What's so bad about scanf anyway???

Jay A. Konigsberg jak at sactoh0.SAC.CA.US
Mon Nov 12 05:21:39 AEST 1990


In article <16582 at netcom.UUCP> avery at netcom.UUCP (Avery Colter) writes:
>In the self-teaching course I have here, scanf is the most often used
>input function. I don't see gets used much at all.
>
>And indeed, gets only seems of much advantage when you want to take in
>a whole line into one string.
>
IMHO gets() or getchar() is better for input because the programmer
has greater control over what is being input. Specifically, if the
programmer wants a float value and a character is input gets() won't
error on it, scanf() will. My argument goes mainly to bullet-proofing
programs.

>Otherwise, scanf can take individual numbers and put them directly into
>numerical variables. With gets, you'd have to first manually parse the
>line, and then use strtol to translate them into numbers.
>
Generally, I'll use scanf() when reading from a file that a program
has created.
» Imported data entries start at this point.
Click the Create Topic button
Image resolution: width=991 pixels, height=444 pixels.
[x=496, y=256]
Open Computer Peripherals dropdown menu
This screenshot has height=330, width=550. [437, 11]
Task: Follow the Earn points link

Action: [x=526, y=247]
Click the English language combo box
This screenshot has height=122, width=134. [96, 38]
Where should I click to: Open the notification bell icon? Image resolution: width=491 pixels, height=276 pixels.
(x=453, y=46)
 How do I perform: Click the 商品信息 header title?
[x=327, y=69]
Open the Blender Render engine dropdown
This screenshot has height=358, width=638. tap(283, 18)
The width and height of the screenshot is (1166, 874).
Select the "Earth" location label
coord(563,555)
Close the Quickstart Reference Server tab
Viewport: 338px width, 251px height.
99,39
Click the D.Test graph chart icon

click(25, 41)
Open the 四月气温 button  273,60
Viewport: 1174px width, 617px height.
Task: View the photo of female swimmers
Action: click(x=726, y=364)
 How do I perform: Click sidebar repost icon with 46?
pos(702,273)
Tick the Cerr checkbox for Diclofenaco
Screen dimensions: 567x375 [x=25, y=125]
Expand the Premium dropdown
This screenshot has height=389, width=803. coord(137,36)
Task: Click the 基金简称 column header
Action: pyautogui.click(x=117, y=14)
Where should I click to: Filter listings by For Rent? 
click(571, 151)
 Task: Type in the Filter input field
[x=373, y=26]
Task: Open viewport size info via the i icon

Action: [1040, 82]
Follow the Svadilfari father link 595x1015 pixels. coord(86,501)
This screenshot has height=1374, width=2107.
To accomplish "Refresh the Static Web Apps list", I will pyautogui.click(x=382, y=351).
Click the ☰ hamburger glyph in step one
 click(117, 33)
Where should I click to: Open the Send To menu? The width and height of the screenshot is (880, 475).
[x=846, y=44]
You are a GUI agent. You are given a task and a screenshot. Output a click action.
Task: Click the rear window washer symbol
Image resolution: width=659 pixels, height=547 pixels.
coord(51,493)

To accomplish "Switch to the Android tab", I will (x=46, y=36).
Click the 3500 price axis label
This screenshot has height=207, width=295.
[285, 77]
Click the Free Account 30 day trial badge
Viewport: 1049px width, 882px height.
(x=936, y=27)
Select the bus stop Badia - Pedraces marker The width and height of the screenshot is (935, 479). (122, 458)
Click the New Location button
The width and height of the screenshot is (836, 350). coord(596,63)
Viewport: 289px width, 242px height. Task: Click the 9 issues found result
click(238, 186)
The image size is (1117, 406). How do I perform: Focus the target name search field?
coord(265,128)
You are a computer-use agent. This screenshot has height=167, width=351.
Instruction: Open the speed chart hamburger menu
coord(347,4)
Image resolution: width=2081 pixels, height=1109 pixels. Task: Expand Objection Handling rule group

Then scanf() is superior.

>I didn't see puts used for printing strings to screen much either.
>printf was the function of choice.
>
puts()/fputs() is generally faster than printf() and should be used
when possible. However, I will confess that printf() is much more
commonly used. Perhaps its because printf() will handle all cases
and puts() will only handle the string only case.


-- 
-------------------------------------------------------------
Jay @ SAC-UNIX, Sacramento, Ca.   UUCP=...pacbell!sactoh0!jak
If something is worth doing, it's worth doing correctly.